Logs are for humans, metrics are for machines. Metrics tell you there's a proble...

ludovicianul · on Oct 6, 2022

To be honest these feel like excuses to avoid structure. Keeping things consistent is something that require dedication and explicit effort. Just saying "everyone just do logging in their preferred format" seems the easiest way. Structured logging gives you lots of benefits. You monitoring will just work out of the box if you keep to the standard. Additional logs won't arbitrarily come up within your system with no anticipation. I'm not saying it will never happen, but you have control over it.

0xbadcafebee · on Oct 6, 2022

Do you have control over the format that a router uses to send you logs? Or a cloud vendor's services? Probably not. Inconsistency is therefore a certainty. The time you spend on consistency for a small subset of your logs can instead be spent working on a telemetry management system which decomposes and analyses all your logs regardless of format.
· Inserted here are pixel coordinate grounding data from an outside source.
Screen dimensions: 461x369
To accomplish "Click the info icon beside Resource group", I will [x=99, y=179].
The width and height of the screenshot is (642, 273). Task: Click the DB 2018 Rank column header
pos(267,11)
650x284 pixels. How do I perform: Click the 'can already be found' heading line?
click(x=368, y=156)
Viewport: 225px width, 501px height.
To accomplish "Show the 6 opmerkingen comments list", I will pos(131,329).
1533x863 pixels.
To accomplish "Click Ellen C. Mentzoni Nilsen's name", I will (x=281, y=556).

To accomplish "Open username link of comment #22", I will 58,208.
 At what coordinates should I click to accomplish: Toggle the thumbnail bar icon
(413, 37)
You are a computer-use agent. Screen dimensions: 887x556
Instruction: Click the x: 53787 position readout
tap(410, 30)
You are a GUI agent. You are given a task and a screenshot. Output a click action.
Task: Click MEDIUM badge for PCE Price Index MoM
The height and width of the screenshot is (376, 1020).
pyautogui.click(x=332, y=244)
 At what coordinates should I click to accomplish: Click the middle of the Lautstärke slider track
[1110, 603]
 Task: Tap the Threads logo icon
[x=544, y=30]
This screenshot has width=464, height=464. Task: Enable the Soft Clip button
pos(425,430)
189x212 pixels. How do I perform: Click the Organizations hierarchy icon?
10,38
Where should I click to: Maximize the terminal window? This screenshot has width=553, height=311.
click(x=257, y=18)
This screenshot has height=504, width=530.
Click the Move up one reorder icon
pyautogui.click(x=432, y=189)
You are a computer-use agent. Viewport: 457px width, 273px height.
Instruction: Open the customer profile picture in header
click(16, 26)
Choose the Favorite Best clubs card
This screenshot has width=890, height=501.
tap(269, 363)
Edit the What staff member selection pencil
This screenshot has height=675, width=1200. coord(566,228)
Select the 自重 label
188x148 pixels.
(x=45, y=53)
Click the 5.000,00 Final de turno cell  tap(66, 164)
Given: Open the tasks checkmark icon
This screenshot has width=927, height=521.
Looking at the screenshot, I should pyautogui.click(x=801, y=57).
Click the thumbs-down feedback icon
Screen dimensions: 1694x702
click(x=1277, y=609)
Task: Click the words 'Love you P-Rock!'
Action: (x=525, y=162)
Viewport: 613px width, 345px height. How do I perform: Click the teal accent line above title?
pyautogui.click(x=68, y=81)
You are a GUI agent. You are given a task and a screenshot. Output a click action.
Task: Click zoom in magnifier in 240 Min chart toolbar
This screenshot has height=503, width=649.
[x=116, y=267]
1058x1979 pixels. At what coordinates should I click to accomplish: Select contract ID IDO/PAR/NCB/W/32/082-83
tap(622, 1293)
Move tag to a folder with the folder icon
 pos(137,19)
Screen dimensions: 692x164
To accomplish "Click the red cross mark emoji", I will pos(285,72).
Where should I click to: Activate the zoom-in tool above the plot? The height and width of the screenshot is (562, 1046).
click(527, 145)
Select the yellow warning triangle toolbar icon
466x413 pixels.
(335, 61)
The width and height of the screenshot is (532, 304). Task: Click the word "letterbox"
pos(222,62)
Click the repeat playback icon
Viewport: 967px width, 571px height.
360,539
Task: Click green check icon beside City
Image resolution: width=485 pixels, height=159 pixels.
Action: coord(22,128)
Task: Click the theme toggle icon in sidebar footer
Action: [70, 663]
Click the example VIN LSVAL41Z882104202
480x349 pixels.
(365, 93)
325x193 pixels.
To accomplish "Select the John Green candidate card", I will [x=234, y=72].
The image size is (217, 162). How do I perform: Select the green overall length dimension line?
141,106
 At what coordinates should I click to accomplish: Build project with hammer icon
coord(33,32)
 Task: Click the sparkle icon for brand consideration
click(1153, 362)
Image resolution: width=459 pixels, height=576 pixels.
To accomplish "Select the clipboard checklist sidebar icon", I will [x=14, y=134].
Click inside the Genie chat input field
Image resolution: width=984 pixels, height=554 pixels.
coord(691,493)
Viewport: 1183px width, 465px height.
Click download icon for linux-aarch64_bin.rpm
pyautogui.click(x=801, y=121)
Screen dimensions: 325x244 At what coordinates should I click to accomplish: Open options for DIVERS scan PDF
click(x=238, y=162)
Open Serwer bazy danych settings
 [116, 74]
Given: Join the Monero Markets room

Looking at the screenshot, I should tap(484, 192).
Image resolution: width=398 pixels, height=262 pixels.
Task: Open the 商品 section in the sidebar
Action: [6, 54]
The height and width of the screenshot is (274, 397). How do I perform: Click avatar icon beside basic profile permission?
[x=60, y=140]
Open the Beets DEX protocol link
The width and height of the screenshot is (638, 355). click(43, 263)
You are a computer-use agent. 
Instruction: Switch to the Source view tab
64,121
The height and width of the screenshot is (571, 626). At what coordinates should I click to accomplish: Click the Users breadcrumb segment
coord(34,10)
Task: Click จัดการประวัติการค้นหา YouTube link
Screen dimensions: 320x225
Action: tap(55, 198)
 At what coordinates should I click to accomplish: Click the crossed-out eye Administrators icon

ludovicianul · on Oct 7, 2022

The fact that you will have inconsistencies doesn't mean you don't need to thrive for a standard where you have control. It will still significantly simplify things.

rrwo · on Oct 5, 2022

Yes.

I used to work at a company that invested too much time and effort into an ELK stack that handled specialist log formats sent over a custom UDP service. It was brittle and fell over in all sorts of strange ways. This was all for monitoring a handful of servers.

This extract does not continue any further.